# Bachelor's Degree



## nugent

*Moderator note: *multiple threads merged to create this one

bachelor's degree        nm    baccalauréat (examen terminal (lycée))

I thought lycée meant 'high school' ? 
A bachelor's degree is after four years of Unversity .. How does this translate to a French degree ?

Thanks !
Nuge


----------



## grm33223

I think you are right, there is an error in the dictionary here. A BA/BSc are usually translated as a _Licence_, je crois.


----------



## balaam

since bologna's accord, all santioned three years superior. study are called bachelor. the old term was graduat (in belgium) or licence (in france). [and the reverse for 5 years superior study]

the fact is France use the bachelor for the final high school degree. bologna directives are a mess, really.
it all start because italian accountant was titled "doctor", the very title of Medics.


----------



## Aoyama

Two words are mixed here : bachelor originally means unmarried (célibataire) and "bachelier", the title nowadays obtained when getting the baccalauréat (baccalaureate in english, with a somewhat different meaning), etymology derived from Bacchus and laurel leaves crown given as a mark of distinction. The bac[calauréat] is the examination ending high school but also allowing entrance to french universities, it is, therefore, the* first university examination* (though it is in fact taken at the end of high school - lycée, _before_ actually entering university).
But the exact meaning _in french_ of the english "bachelor degree" (or B.A, B.S etc.) is *licence* de lettres (or _ès_ lettres), de sciences etc.


----------



## cnap

Aoyama:  Thanks for clearing up the confusion about the Bachelor's Degree and providing the French term for the equivalent. I've been wondering about that for years.


----------



## Aoyama

Happy that this found its way . Better late then ...


----------



## MonsieurAquilone

Licence, Maitrise, Doctorat d'apres le gouvernement apres les changements recents dans le systeme universitaire.


----------



## metronum

Eh oui, à notre plus grand regret le "DEUG" a disparu...sniff


----------



## vina

cnap said:


> Aoyama: Thanks for clearing up the confusion about the Bachelor's Degree and providing the French term for the equivalent. I've been wondering about that for years.


 
me too


----------



## Fred_C

Hi.
I heard that in Quebec, the term "baccalauréat" is used to name a university degree.

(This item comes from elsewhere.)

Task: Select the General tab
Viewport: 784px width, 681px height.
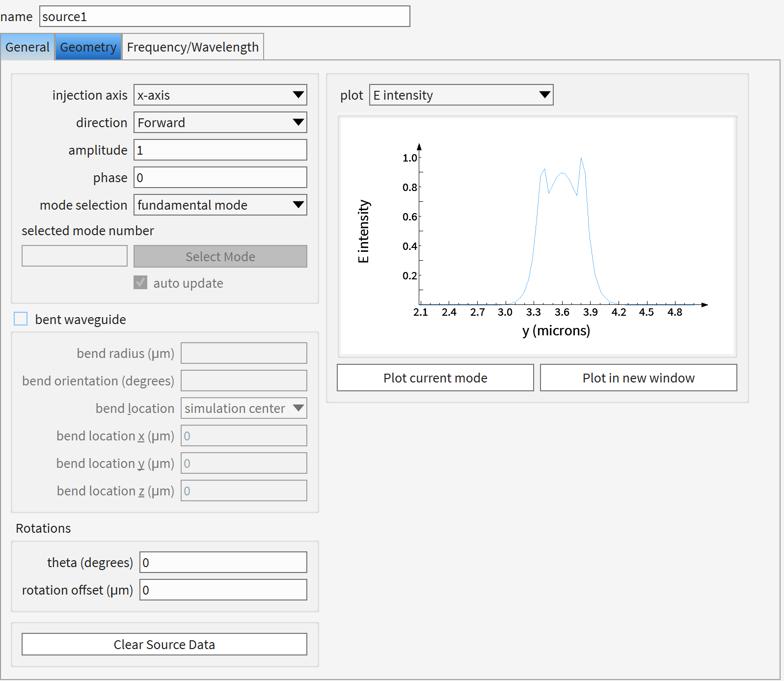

Perhaps that is why you found this term in the dictionary.


----------



## Locas

Je cherche l'équivalent au Québec pour le «Bachelor's degree» américain, ainsi que l'équivalent de «college education» dans le contexte suivant : «African-Americans with below coolege education make a noticeable difference to local earnings...» Merci ! Estce que college pourrait être les études secondaires, ou si c'est plus avancé ???


----------



## Deb Worton

Je pense que c'est le Diplôme.
Deb


----------



## RuK

Bachelor's Degree - licence.
College education - éducation universitaire.


----------



## Locas

Merci Ruk. Encore une fois, tu es mon sauveur... Thank You !


----------



## Hamadi

En France, la licence est l'equivalent d'un Bachelor degree, mais au Canada, on dirait "bac"


----------



## mojito

Hi all,

On a French CV, could you say "licence de Chimie (majeur) avec Français (mineur), équivalent Bac +3. Mention bien" for BSc Chemistry with French (major/minor), 2:1? And is this how it would be usually be phrased?

Many thanks
Katy


----------



## Sebastien_NYC

I wouldn't use major/minor since they for won't mean anything for your future French employers.

You could say "*Licence de chimie avec spécialisation en fran**çais, equivalent Bac+3, mention bien*"


----------



## francofou2

Je suis en train de rédiger une lettre d'intention pour ma demande d'admission à une université au Québec.  Je veux dire "bachelor's degree" mais je ne connais pas les termes employés pour désigner les niveaux de formation au Canada.  Je suis américain.  Quel mot français devrais-je employer dans ma lettre?  Quel mot au Québec équivaut au mot aux E-U?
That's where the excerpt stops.